#### TASK DIRECTIONS
If a line in the data below holds the word "gánh", copy it.

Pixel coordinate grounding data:
● ● ●

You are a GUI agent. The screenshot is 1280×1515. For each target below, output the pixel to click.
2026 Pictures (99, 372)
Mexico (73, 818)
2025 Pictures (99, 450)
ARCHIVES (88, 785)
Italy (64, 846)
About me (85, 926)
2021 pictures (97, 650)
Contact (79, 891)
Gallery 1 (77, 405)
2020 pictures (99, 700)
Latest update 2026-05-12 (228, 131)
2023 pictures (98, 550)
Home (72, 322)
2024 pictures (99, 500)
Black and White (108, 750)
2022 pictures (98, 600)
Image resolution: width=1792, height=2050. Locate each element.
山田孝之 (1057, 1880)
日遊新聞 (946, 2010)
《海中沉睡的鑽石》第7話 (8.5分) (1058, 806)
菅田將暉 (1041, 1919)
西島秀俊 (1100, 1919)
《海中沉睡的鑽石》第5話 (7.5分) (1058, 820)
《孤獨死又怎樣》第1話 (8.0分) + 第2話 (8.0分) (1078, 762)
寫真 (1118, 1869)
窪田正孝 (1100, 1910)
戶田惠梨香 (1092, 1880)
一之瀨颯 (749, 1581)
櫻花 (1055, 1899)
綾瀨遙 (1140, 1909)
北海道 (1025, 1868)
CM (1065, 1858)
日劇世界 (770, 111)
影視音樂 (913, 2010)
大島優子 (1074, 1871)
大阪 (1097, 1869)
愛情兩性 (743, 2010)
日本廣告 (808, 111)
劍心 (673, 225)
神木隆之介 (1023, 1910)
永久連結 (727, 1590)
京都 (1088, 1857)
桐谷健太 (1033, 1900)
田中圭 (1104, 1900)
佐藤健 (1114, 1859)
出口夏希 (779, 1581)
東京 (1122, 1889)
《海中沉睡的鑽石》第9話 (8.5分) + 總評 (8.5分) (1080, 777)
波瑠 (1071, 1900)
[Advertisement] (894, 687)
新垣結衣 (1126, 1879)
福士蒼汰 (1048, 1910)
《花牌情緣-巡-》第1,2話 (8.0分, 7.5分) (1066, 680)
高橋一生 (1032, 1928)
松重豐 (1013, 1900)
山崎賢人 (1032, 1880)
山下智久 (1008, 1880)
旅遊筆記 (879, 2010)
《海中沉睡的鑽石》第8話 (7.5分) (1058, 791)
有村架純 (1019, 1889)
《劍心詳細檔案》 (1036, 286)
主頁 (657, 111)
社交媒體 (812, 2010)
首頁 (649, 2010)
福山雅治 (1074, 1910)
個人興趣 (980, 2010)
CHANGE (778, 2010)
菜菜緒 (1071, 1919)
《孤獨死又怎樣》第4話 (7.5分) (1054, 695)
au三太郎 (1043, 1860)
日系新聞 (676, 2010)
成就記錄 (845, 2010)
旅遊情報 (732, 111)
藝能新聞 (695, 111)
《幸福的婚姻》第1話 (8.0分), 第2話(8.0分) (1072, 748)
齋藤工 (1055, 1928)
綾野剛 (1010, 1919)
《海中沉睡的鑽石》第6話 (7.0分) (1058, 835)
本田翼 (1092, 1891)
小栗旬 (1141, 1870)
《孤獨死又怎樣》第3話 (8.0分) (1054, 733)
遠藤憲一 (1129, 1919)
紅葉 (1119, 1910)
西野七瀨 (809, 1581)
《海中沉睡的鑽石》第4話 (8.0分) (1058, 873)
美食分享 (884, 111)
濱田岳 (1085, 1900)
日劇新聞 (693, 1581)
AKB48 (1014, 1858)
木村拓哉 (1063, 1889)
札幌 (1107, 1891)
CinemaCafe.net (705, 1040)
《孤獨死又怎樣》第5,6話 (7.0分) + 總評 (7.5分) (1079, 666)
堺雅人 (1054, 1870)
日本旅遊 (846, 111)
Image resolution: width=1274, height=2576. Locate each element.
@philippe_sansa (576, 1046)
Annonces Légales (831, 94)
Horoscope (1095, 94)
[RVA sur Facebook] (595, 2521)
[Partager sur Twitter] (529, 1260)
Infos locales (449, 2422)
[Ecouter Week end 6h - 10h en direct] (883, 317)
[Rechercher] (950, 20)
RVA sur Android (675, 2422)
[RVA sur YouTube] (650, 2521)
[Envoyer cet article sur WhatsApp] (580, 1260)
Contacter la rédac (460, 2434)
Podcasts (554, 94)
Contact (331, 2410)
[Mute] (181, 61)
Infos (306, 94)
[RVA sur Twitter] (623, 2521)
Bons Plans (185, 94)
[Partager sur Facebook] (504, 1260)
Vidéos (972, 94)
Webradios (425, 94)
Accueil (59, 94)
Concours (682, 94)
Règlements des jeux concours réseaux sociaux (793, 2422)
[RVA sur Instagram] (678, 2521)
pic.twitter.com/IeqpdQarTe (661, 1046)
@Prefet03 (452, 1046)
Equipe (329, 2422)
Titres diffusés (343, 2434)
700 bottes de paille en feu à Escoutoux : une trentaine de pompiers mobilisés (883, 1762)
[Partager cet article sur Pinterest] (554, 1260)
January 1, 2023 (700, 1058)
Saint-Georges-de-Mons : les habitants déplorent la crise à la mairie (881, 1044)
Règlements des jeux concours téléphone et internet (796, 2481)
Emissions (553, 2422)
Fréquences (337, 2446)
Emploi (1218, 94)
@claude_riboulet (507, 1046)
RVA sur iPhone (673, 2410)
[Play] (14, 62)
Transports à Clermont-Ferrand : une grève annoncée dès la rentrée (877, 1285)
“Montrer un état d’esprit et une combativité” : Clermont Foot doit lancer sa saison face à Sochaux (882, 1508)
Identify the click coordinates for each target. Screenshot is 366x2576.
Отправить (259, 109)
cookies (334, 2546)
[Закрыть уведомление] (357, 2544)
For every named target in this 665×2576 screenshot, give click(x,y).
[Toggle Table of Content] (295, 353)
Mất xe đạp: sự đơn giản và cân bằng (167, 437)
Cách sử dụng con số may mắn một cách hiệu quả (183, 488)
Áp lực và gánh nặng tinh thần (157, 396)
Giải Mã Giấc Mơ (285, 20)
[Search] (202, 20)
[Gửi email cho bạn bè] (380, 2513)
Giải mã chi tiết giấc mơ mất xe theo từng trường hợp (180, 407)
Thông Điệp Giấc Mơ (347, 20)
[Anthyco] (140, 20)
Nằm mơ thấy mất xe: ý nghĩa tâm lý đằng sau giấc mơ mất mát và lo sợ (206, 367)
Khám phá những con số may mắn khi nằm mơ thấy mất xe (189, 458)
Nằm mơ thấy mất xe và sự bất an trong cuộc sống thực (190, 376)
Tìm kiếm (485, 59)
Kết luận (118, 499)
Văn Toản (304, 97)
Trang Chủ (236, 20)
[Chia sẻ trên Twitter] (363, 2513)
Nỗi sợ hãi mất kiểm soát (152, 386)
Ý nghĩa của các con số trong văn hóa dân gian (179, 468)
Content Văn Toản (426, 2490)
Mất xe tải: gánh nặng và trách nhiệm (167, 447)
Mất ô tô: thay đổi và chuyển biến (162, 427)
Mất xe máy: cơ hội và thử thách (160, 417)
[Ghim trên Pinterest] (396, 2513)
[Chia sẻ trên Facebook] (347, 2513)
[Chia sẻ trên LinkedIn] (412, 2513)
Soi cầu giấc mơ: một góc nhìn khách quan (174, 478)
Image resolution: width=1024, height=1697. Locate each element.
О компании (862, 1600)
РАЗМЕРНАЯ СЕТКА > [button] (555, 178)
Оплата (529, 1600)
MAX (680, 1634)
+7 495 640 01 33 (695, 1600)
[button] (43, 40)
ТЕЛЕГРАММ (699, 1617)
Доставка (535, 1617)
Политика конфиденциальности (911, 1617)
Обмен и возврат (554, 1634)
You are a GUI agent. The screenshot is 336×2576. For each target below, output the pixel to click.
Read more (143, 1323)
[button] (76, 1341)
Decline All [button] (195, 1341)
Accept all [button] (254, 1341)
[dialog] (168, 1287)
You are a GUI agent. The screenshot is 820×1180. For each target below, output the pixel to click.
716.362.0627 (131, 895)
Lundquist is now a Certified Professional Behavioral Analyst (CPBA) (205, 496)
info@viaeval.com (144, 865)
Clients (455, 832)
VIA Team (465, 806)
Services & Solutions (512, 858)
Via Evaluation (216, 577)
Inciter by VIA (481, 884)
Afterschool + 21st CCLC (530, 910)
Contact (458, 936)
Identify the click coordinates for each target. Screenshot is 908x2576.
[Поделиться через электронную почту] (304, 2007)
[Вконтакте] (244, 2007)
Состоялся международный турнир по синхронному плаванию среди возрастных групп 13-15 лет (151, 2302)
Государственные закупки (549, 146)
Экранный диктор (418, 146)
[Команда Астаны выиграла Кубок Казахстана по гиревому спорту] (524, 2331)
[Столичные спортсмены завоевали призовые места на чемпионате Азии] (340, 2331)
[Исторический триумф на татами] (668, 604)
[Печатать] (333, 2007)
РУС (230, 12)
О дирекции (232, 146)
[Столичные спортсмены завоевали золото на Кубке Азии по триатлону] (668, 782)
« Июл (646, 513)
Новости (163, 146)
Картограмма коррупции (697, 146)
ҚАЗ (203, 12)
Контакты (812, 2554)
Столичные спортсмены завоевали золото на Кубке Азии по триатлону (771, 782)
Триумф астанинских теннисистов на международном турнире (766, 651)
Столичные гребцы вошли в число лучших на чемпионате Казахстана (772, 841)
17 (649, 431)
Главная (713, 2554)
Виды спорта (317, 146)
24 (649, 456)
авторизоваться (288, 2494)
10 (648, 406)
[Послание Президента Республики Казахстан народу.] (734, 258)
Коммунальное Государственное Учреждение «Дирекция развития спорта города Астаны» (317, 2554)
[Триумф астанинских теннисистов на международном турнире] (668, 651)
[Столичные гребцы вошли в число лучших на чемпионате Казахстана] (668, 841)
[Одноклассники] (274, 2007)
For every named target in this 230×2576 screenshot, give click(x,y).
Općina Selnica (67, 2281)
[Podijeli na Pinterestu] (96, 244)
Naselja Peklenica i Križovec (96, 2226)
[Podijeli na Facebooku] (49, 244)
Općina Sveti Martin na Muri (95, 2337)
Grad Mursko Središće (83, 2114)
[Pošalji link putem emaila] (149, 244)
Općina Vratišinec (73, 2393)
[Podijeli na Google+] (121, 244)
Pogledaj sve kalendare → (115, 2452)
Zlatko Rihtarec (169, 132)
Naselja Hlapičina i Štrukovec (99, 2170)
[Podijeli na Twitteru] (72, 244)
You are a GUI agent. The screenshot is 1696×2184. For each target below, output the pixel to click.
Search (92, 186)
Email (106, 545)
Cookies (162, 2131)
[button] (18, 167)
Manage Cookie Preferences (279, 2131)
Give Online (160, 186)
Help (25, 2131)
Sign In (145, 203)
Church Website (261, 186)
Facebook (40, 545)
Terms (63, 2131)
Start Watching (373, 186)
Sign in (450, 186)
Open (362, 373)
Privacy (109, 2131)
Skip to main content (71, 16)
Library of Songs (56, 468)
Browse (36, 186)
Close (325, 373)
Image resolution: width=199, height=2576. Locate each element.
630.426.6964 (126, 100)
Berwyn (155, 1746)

● ● ●

#### RESULT OF THE TASK
Áp lực và gánh nặng tinh thần (157, 396)
Mất xe tải: gánh nặng và trách nhiệm (167, 447)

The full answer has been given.